A run of records:
┌──

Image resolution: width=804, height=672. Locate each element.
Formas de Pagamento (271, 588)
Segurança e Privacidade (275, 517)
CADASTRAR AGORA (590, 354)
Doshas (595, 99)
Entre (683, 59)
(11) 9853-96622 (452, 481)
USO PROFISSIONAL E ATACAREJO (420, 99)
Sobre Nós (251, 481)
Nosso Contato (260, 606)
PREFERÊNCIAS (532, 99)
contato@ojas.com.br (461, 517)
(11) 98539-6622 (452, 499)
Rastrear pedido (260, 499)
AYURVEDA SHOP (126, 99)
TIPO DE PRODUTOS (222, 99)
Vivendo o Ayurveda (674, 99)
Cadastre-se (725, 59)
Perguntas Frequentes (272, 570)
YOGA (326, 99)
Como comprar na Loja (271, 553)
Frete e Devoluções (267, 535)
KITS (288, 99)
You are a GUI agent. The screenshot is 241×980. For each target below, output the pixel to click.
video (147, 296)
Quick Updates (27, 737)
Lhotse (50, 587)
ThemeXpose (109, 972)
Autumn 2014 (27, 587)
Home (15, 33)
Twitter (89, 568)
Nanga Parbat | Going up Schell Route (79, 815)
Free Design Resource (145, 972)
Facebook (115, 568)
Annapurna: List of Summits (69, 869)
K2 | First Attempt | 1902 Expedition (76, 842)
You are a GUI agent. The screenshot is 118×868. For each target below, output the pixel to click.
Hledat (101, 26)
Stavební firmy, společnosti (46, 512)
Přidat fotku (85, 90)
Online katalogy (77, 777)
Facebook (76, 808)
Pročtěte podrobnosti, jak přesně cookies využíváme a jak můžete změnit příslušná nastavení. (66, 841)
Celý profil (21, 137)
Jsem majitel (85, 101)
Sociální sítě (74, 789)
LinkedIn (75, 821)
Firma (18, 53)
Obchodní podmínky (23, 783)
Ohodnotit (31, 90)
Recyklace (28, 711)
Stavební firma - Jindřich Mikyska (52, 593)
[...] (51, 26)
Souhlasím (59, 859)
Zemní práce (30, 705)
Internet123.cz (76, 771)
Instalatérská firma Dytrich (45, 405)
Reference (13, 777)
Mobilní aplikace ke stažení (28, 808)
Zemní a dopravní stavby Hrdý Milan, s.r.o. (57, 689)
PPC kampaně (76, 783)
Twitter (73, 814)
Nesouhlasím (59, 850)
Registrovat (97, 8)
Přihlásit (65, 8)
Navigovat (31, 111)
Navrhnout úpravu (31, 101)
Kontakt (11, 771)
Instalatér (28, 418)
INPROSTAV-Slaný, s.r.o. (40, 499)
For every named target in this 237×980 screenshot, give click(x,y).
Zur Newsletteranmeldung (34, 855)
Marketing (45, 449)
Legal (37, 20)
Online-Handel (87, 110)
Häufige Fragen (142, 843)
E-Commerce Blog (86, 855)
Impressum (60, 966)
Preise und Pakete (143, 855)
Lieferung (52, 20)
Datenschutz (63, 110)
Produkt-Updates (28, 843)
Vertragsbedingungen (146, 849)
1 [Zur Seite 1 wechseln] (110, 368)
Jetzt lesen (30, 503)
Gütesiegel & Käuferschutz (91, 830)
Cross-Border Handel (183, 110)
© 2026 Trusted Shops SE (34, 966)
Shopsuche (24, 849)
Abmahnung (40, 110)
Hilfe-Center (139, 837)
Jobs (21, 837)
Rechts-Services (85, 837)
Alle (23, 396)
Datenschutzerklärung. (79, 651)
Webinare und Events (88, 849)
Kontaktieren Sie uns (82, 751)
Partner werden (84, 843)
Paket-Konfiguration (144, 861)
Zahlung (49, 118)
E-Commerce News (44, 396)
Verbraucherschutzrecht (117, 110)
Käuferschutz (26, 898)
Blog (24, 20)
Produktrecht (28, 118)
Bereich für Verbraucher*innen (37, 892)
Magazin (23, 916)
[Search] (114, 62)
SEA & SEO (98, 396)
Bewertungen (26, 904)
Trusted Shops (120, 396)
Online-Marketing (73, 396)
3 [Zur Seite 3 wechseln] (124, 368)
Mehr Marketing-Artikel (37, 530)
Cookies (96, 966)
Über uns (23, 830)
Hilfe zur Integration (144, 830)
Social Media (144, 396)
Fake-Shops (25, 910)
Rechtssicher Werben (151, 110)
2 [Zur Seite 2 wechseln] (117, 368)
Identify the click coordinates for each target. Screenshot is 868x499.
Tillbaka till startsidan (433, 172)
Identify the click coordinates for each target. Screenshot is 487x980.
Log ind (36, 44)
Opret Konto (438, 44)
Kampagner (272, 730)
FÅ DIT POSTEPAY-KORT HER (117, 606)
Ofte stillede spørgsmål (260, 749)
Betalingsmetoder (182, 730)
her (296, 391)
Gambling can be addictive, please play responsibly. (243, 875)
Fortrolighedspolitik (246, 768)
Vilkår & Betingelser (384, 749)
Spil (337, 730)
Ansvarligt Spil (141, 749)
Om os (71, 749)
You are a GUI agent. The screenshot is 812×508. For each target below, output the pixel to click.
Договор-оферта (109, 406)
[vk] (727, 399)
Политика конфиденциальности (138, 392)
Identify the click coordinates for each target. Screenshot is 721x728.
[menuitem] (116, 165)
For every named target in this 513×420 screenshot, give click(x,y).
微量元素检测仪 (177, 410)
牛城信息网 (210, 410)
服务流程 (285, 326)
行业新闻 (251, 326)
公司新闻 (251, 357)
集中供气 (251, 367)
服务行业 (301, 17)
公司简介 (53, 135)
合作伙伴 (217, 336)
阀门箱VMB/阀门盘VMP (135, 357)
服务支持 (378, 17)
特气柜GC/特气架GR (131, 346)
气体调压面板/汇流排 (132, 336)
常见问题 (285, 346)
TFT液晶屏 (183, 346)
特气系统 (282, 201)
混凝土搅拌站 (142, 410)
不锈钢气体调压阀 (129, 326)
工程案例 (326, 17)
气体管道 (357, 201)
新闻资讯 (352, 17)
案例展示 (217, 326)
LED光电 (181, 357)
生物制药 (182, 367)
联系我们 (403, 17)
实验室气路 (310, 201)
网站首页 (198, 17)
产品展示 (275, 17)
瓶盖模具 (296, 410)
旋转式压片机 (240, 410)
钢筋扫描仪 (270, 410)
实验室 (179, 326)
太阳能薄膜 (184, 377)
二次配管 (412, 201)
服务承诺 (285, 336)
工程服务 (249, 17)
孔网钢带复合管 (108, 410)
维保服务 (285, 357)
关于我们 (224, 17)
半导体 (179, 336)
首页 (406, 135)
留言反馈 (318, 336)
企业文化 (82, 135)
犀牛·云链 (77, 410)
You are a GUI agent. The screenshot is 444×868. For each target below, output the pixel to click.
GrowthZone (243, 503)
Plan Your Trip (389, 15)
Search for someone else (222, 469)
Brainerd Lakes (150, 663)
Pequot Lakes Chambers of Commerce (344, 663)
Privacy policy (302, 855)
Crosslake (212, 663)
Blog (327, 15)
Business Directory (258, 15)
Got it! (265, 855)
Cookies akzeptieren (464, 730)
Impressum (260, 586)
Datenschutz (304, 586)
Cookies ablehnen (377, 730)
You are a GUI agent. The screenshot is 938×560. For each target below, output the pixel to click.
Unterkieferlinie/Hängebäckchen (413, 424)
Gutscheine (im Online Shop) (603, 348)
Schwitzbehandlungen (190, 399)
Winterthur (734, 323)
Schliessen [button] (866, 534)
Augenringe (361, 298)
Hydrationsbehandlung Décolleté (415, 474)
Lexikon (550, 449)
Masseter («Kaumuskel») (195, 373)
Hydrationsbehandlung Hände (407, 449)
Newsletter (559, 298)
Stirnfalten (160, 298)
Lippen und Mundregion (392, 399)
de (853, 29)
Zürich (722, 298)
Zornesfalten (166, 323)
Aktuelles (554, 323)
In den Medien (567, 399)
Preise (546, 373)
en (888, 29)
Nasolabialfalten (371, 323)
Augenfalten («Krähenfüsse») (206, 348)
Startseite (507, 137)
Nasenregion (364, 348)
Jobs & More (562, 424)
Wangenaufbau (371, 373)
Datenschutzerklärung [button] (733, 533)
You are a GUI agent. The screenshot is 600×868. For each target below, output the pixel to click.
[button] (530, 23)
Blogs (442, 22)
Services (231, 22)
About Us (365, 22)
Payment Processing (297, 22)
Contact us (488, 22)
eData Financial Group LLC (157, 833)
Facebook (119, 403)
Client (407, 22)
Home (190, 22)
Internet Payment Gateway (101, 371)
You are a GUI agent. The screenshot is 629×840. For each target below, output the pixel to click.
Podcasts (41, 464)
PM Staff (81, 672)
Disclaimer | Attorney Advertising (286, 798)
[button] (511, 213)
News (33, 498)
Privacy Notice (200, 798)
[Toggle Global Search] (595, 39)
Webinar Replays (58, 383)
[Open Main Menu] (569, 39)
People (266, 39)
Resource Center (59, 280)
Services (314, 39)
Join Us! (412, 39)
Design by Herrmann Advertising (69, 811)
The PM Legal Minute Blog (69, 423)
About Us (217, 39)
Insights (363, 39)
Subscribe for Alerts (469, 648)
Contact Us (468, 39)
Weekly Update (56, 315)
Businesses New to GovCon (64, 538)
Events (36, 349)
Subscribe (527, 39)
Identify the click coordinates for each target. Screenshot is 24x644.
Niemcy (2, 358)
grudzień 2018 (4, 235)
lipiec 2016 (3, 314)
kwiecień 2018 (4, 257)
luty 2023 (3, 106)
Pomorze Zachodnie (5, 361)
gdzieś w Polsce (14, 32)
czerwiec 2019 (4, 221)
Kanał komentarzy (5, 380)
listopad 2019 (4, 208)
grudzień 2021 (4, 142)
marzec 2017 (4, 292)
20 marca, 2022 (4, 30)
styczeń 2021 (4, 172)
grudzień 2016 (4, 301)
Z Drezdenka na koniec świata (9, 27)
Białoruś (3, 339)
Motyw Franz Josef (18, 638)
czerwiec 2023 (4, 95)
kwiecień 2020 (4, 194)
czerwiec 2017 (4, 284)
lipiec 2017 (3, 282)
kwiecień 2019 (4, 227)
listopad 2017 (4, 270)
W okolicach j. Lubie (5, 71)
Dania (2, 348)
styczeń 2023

└──

* Required work
Please transcribe the lines above character for character, from the line that contains "Käuferschutz (26, 898)" through the line that contains "2 [Zur Seite 2 wechseln] (117, 368)", including both of those lines.

* Task solution
Käuferschutz (26, 898)
Blog (24, 20)
Produktrecht (28, 118)
Bereich für Verbraucher*innen (37, 892)
Magazin (23, 916)
[Search] (114, 62)
SEA & SEO (98, 396)
Bewertungen (26, 904)
Trusted Shops (120, 396)
Online-Marketing (73, 396)
3 [Zur Seite 3 wechseln] (124, 368)
Mehr Marketing-Artikel (37, 530)
Cookies (96, 966)
Über uns (23, 830)
Hilfe zur Integration (144, 830)
Social Media (144, 396)
Fake-Shops (25, 910)
Rechtssicher Werben (151, 110)
2 [Zur Seite 2 wechseln] (117, 368)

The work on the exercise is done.